• [SHORT PROBLEM]: Reproduce all of the material below, substituting "How can I do" for every occurrence of "How do I perform" and leaving everything else unchanged.

• [DATA RECORDS]:
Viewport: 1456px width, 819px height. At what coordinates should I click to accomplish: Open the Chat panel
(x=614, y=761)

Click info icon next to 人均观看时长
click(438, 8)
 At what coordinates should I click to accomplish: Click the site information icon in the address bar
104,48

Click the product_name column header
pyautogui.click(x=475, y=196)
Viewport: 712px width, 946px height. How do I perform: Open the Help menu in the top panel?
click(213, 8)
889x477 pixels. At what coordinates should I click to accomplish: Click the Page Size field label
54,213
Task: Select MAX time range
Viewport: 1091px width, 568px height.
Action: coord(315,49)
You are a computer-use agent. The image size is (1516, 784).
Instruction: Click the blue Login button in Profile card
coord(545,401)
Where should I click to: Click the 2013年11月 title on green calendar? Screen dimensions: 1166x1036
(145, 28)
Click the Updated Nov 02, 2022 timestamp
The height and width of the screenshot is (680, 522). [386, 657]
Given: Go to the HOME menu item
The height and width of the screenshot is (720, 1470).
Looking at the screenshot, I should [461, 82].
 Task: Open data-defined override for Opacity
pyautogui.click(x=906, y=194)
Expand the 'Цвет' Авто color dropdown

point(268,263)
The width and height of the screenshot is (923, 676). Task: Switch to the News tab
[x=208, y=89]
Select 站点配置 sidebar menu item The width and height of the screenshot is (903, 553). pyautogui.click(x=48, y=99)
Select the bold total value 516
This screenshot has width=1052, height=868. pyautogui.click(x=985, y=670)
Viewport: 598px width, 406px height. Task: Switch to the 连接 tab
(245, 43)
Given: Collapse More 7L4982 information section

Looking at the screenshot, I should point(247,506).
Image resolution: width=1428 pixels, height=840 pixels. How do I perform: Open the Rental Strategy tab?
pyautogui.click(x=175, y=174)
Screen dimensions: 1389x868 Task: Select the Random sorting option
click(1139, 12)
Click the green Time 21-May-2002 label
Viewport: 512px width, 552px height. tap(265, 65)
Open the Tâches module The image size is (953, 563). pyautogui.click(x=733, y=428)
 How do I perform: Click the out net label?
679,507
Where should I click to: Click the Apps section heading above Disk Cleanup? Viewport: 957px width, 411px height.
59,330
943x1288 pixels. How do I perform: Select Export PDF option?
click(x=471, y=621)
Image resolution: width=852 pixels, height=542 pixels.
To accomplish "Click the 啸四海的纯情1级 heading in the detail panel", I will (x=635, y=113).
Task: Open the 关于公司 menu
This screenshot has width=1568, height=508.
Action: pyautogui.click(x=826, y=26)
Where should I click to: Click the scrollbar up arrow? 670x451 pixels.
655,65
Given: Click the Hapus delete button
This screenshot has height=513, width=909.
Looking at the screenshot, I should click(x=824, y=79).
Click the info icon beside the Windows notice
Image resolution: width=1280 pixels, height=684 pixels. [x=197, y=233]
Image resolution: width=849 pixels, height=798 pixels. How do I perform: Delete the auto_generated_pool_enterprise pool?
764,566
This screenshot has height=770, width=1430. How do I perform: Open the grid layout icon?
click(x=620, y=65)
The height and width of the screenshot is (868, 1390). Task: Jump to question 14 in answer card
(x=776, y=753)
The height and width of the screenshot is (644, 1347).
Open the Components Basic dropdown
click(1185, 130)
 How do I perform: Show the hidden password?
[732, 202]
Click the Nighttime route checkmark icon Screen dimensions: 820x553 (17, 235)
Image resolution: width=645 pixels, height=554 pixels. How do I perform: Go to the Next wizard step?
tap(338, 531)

• [SOLUTION]:
Viewport: 1456px width, 819px height. At what coordinates should I click to accomplish: Open the Chat panel
(x=614, y=761)

Click info icon next to 人均观看时长
click(438, 8)
 At what coordinates should I click to accomplish: Click the site information icon in the address bar
104,48

Click the product_name column header
pyautogui.click(x=475, y=196)
Viewport: 712px width, 946px height. How can I do: Open the Help menu in the top panel?
click(213, 8)
889x477 pixels. At what coordinates should I click to accomplish: Click the Page Size field label
54,213
Task: Select MAX time range
Viewport: 1091px width, 568px height.
Action: coord(315,49)
You are a computer-use agent. The image size is (1516, 784).
Instruction: Click the blue Login button in Profile card
coord(545,401)
Where should I click to: Click the 2013年11月 title on green calendar? Screen dimensions: 1166x1036
(145, 28)
Click the Updated Nov 02, 2022 timestamp
The height and width of the screenshot is (680, 522). [386, 657]
Given: Go to the HOME menu item
The height and width of the screenshot is (720, 1470).
Looking at the screenshot, I should [461, 82].
 Task: Open data-defined override for Opacity
pyautogui.click(x=906, y=194)
Expand the 'Цвет' Авто color dropdown

point(268,263)
The width and height of the screenshot is (923, 676). Task: Switch to the News tab
[x=208, y=89]
Select 站点配置 sidebar menu item The width and height of the screenshot is (903, 553). pyautogui.click(x=48, y=99)
Select the bold total value 516
This screenshot has width=1052, height=868. pyautogui.click(x=985, y=670)
Viewport: 598px width, 406px height. Task: Switch to the 连接 tab
(245, 43)
Given: Collapse More 7L4982 information section

Looking at the screenshot, I should point(247,506).
Image resolution: width=1428 pixels, height=840 pixels. How can I do: Open the Rental Strategy tab?
pyautogui.click(x=175, y=174)
Screen dimensions: 1389x868 Task: Select the Random sorting option
click(1139, 12)
Click the green Time 21-May-2002 label
Viewport: 512px width, 552px height. tap(265, 65)
Open the Tâches module The image size is (953, 563). pyautogui.click(x=733, y=428)
 How can I do: Click the out net label?
679,507
Where should I click to: Click the Apps section heading above Disk Cleanup? Viewport: 957px width, 411px height.
59,330
943x1288 pixels. How can I do: Select Export PDF option?
click(x=471, y=621)
Image resolution: width=852 pixels, height=542 pixels.
To accomplish "Click the 啸四海的纯情1级 heading in the detail panel", I will (x=635, y=113).
Task: Open the 关于公司 menu
This screenshot has width=1568, height=508.
Action: pyautogui.click(x=826, y=26)
Where should I click to: Click the scrollbar up arrow? 670x451 pixels.
655,65
Given: Click the Hapus delete button
This screenshot has height=513, width=909.
Looking at the screenshot, I should click(x=824, y=79).
Click the info icon beside the Windows notice
Image resolution: width=1280 pixels, height=684 pixels. [x=197, y=233]
Image resolution: width=849 pixels, height=798 pixels. How can I do: Delete the auto_generated_pool_enterprise pool?
764,566
This screenshot has height=770, width=1430. How can I do: Open the grid layout icon?
click(x=620, y=65)
The height and width of the screenshot is (868, 1390). Task: Jump to question 14 in answer card
(x=776, y=753)
The height and width of the screenshot is (644, 1347).
Open the Components Basic dropdown
click(1185, 130)
 How can I do: Show the hidden password?
[732, 202]
Click the Nighttime route checkmark icon Screen dimensions: 820x553 (17, 235)
Image resolution: width=645 pixels, height=554 pixels. How can I do: Go to the Next wizard step?
tap(338, 531)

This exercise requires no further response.